The kit makers likely know this and sell the “extra” pieces at a premium. It’s about as cheap to order another kit than to buy piecemeal, in terms of cost and time in scouting out all that you’ll need.

We shopped our local hardware store and found barbed 1/2″ Pex plumbing fittings that were slightly oversized. These were ground down a bit with a Dremel, and secured into the hoses with small radiator hose clamps. For end plugs, we cut sticks into wood “corks” and secured them with the hose clamps.

Given a modest set-up time and tinkering with the connections, the soaker hose system is a huge win over the the sprinkler method. The soaker hose system is a huge win over the sprinkler method.

We know there are many that prefer the overhead systems–not having to work around embedded hoses and such, but we very much prefer going local with our water. The hoses put the water right at the base of the plants, and the leaves above stay relatively dry which means less slug damage and moisture related diseases.  The pressure surges and resultant uneven coverage are non-issues.
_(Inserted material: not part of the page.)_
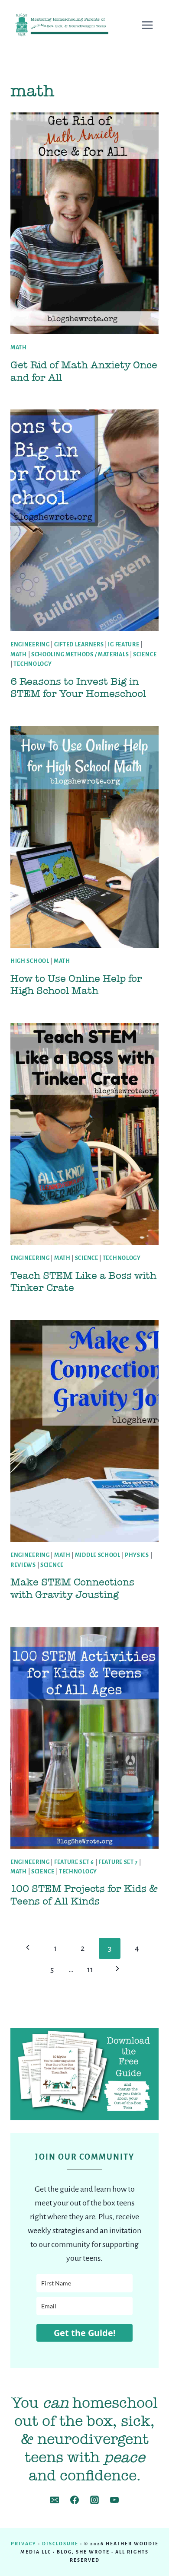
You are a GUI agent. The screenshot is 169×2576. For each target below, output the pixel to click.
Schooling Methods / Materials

The paths between the rows are much less soggy. It’s so easy to regulate the timing and quantity. Moreover, we use far less water.

Disadvantages of Soaker Hose Irrigation

As much as we like the soaker hose method, there are some drawbacks:

1. The porous hose material is susceptible to sun damage and eventually develops leaks that shoot fine spurts of water in every direction.
2. Compared to a drip irrigation system, the soakers are more like a scatter-shot than a point source, where it’s hard to gauge how much water they are releasing.
3. It’s a challenge to incorporate soakers into containers without running intermediate garden hose lines.
Drip systems allow the best possible spot irrigation.